[Aavso-photometry] Transform coefficients and two-filter measurements

Thu Jul 23 14:48:34 EDT 2009

Hi Michael,

As I mentioned, there are two issues:

1) differences in effective wavelength, which gives rise to the 
transformation coefficient being different from 1.0,  and

2) differences in bandpass shape.

Just by knowing whether the filters are bluer or redder (the effective 
wavelength) does not give you a definitive answer. Mismatches in the shapes 
of the bandpasses between your system and the standard filter/detector 
system can give nonlinearities in the transformation.

If the overall bandpass shapes are exactly matched, then a small 
transformation coefficient results, and the nonlinearities are "negligible". 
The main problem is the shapes of the bandpasses, which cannot be exactly 
matched to what Johnson and Cousins used. But the closer, the better.

One thing our study showed was that having a small transformation 
coefficient (because the effective wavelengths are closely matched) DOES NOT 
guarantee linear transformations across the range of spectral types.

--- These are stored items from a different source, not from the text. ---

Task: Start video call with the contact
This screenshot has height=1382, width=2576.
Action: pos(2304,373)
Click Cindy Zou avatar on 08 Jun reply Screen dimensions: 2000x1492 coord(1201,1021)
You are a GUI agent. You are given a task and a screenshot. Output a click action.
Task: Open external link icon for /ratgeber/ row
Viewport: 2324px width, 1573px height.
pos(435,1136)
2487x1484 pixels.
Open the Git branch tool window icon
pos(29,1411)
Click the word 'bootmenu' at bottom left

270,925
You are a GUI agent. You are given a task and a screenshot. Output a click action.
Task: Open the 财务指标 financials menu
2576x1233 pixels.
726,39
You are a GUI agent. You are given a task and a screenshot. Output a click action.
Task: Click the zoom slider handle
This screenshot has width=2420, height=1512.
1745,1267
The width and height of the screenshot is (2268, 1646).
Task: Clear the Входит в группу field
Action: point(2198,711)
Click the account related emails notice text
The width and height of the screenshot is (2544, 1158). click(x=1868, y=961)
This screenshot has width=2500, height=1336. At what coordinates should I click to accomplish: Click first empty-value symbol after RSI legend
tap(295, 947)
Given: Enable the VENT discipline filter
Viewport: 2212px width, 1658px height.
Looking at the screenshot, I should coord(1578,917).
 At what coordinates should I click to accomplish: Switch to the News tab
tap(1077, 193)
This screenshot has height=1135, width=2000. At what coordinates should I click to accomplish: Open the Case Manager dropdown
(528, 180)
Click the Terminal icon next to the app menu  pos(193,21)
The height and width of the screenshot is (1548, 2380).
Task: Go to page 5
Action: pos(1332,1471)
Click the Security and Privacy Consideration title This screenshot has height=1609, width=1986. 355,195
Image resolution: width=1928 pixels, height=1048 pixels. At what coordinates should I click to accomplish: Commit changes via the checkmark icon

To definitively answer the question, short of doing a full synthetic 
photometry analysis for your filters and CCD like we did, you would need 
observe stars across the range of spectral classes and determine 
transformations from them, then compare the coefficients you get. Or, in a 
nutshell, for the purposes of 0.02 magnitude photometry, just get the 
bandpass shapes and effective wavelengths as close to the system as you can.

Michael Newberry

----- Original Message ----- 
From: "Michael Koppelman" <michael at slackerastronomy.org>
To: "Michael Newberry" <mnewberry at mirametrics.com>
Cc: <tom_krajci at tularosa.net>; <tom.krajci at gmail.com>; 
<aavso-photometry at aavso.org>
Sent: Thursday, July 23, 2009 11:24 AM
Subject: Re: [Aavso-photometry] Transform coefficients and two-filter 
measurements

> Thank you Dr. Newberry.
>
> But to Tom's original question, I don't think there are 4 degrees of 
> freedom, there are only 2.
>
> So, not this:
>
> - B filter bandpass is bluer than ideal
> - B filter bandpass is redder than ideal
> - V filter bandpass is bluer than ideal
> - V filter bandpass is redder than ideal
>
> This:
>
> - B-V is bluer than ideal
> - B-V is redder than ideal
>
> Yes?
>
> M.
>
>
> On Jul 23, 2009, at 12:07 AM, Michael Newberry wrote:
>
>> Are you asking if it is possible for the graph of b-v vs B-V to have 
>> curvature? It so, the answer is yes---it depends on the filter/ detector 
>> bandpasses. The transformations are linear over the range  of spectral 
>> types if the bandpasses are an exact match to the  standard system. But 
>> as the filters move off the standard  bandpasses, in wavelength and 
>> shape, nonlinearities creep in.
>
>